Che cosa esattamente dovremmo apprendere?
«A vedere ciò che non si vede. Non è un gioco di prestigio o di parole quello che le dico. Ma un
modo di stare al mondo. Si parla tanto di verità. Ma qualcuno l’ha mai vista? Io no. Come non ho
mai visto la Libertà, l’Amore. La Resurrezione, appunto. Ma ne vedo i segni e i frutti».
Si risorge nel nome di un Giudizio e di un aldilà cui forse si è destinati. Lei ci crede?
«Su ciò che succede quando moriamo ci sono diverse teorie, a cominciare da quella che ci vorrebbe
avvolti da un lungo sonno, in attesa del risveglio. Francamente non penso che esista una dimensione
che ritroveremo oltre Dio. È lui l’oltre e non c’è un sonno da cui qualcuno ci risveglierà, come
credeva Lutero. Karl Barth disse che la vita è un’occasione unica, proprio perché non è infinita, non
è eterna. Perciò non va sprecata. La vita eterna è qualcosa che non possiamo immaginare, possiamo
solo affermarla. Quanto all’aldilà che prefiguriamo nella nostra testa, proviene dalla tradizione
cristiana. È stato Dante a inventare in larga parte l’aldilà. In tal senso la Bibbia non offre molti
spunti».
Quando dice che Dio è l’oltre che cosa intende?
«Nella Torah c’è scritto che il popolo di Dio non pronuncia il suo nome. Il che è sorprendente».
Perché?
«Per un motivo che può stupire: lo conosce troppo bene per poterlo dire. Dio è oltre le parole. Etty
Hillesum – l’ebrea che morì ad Auschwitz - conosceva meglio dei cristiani Dio e per questo non
poteva dirne il nome. Poteva solo disseppellirlo dalle orride macerie in cui erano entrambi finiti.
Dio non poteva aiutarla, ma lei poteva aiutare Dio. Questa era la conoscenza. Ricordo le mie
lontane lezioni di ebraico con il professor Alberto Piattelli, quando nelle lettere che ne
componevano il nome veniva fuori la combinazione del verbo essere come passato, presente e
futuro. Ma nella grammatica ebraica non si può dire simultaneamente io sono stato, io sono, io sarò.

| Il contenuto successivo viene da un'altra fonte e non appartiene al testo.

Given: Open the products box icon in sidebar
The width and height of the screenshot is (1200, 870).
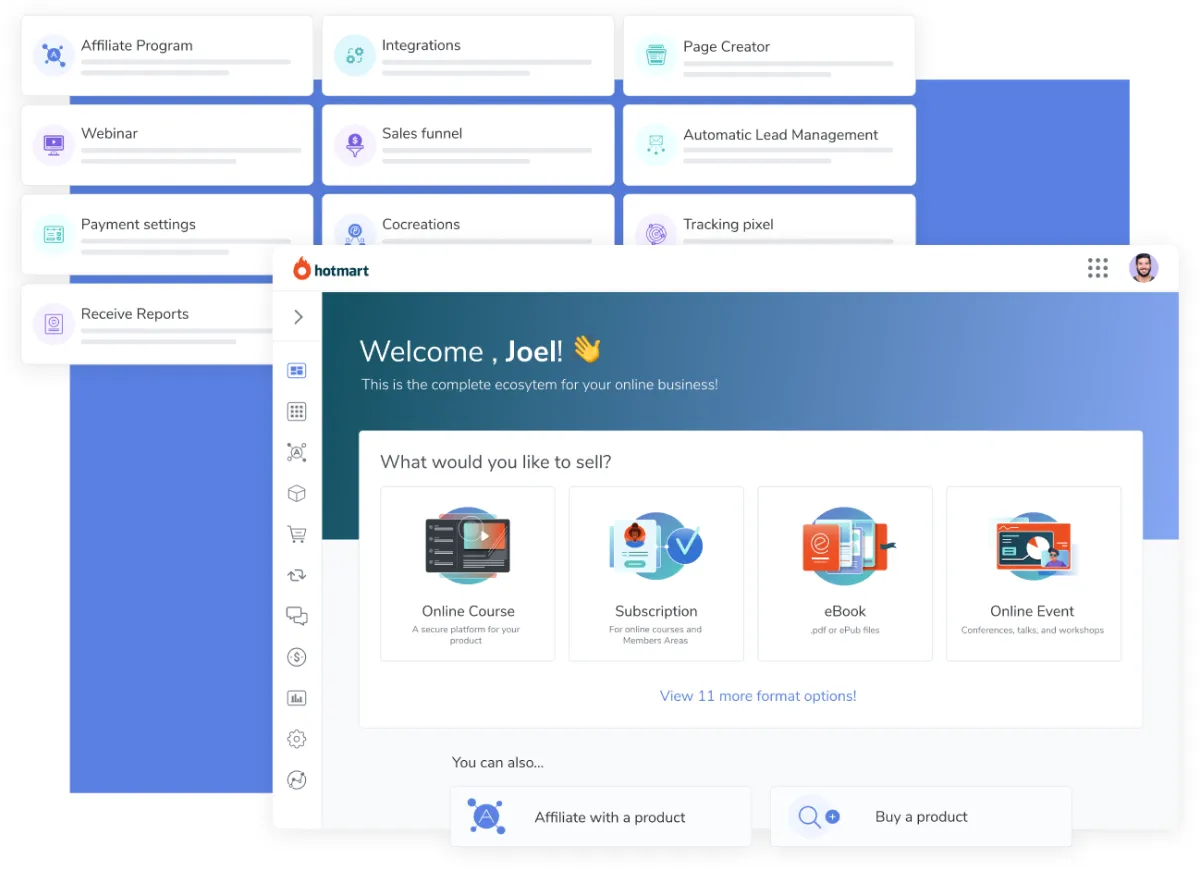Looking at the screenshot, I should (x=296, y=494).
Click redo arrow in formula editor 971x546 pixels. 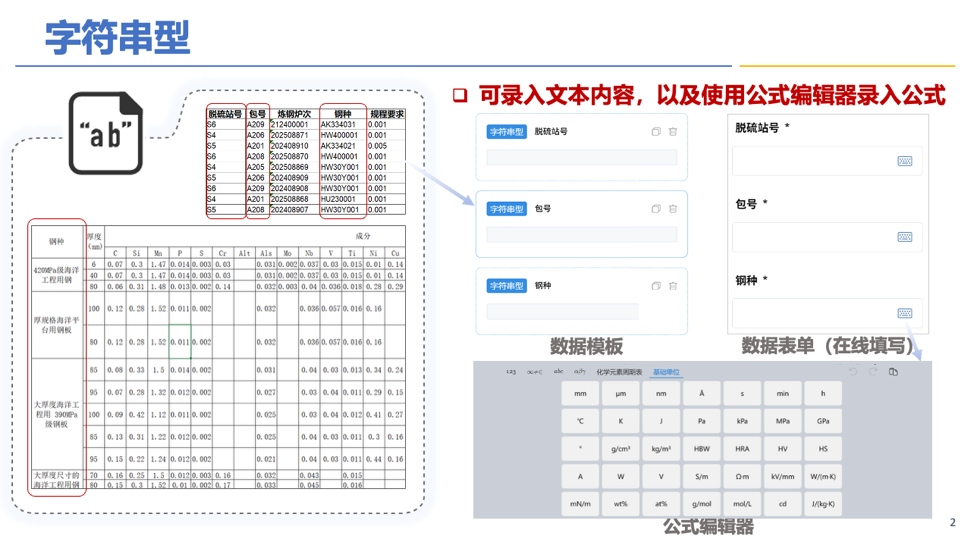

Dio è appunto l’impronunciabile. L’essere Dio per sua natura è ineffabile, indicibile. Quando Lutero
definì la Chiesa un’assemblea di cuori, pronunciò una verità che c’è e che nessuno vede».
Paradossalmente si potrebbe estendere una tale affermazione a questo tempo della pandemia.
«Che è un tempo della sofferenza. Ma il virus che ci ha aggredito ha una "invisibilità" diversa da
quella di cui si è parlato fin qui. La scienza dice, o ipotizza, come è giunto a noi. Sono i suoi segni
che ci parlano di esso. Le tracce che ha lasciato e da cui lentamente stiamo riprendendoci. Anche
questa è una maniera per risorgere. Ma starei attento a non confondere la fede con il contagio».